Sou da geração que decidir não ter filhos era um desafio. A ordem natural seria casar-se e ter filhos, dois o ideal. Lembro de um médico, lá pelos meus vinte e poucos anos, me questionar, depois que eu ter comentado que havia comprado um computador 386. A tecnologia entrava nas nossas casas. “Tu consegues espaço para um computador e não para uma criança?” Achei a pergunta esquisita, pois não se tratava de uma gaveta onde pudesse colocar uma criança.
Filhos hoje são um desafio. Pais grávidos promovem festas para revelar o sexo do bebê. Em contrapartida, discutem qual o sexo que a criança vai escolher quando for maior. Para mim, esta escolha a genética já fez.
Talvez eu tenha parado no tempo, pois vejo uma confusão neste tema.
O Brasil evita a conversa sobre a “disforia de gênero que é o sofrimento ou desconforto causados pela incongruência entre a identidade de gênero e o gênero do nascimento”.
Dinamarca, Suécia, Finlândia, Inglaterra e Noruega recuaram no tratamento de hormônios e cirurgias pois há um número grande de adolescentes querendo a reversão.
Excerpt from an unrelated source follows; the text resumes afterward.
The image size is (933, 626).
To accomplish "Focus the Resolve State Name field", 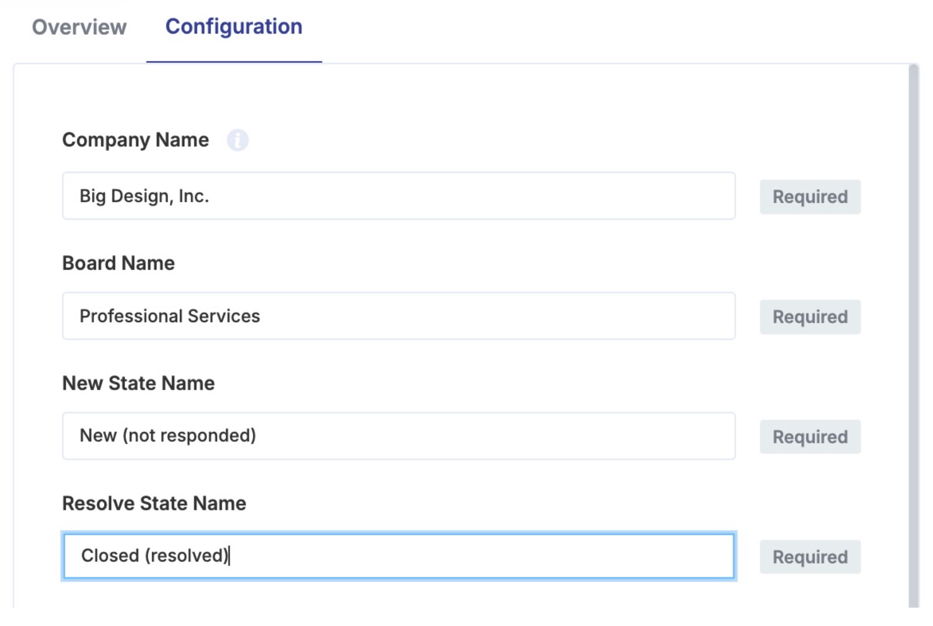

A psicoterapia passou a ser o primeiro tratamento.
No Brasil, o assunto é tratado como heresia e ativismo. O ser humano é, por natureza, curioso e tende a querer experimentar situações novas, mas não significa que ele vá trocar de sexo.
Só porque uma menina gosta de futebol ou lutas, não significa que ela vá querer trocar de sexo, nem o menino que gosta de cozinhar.
Independente do tipo de família, é nela que este assunto deve ser debatido.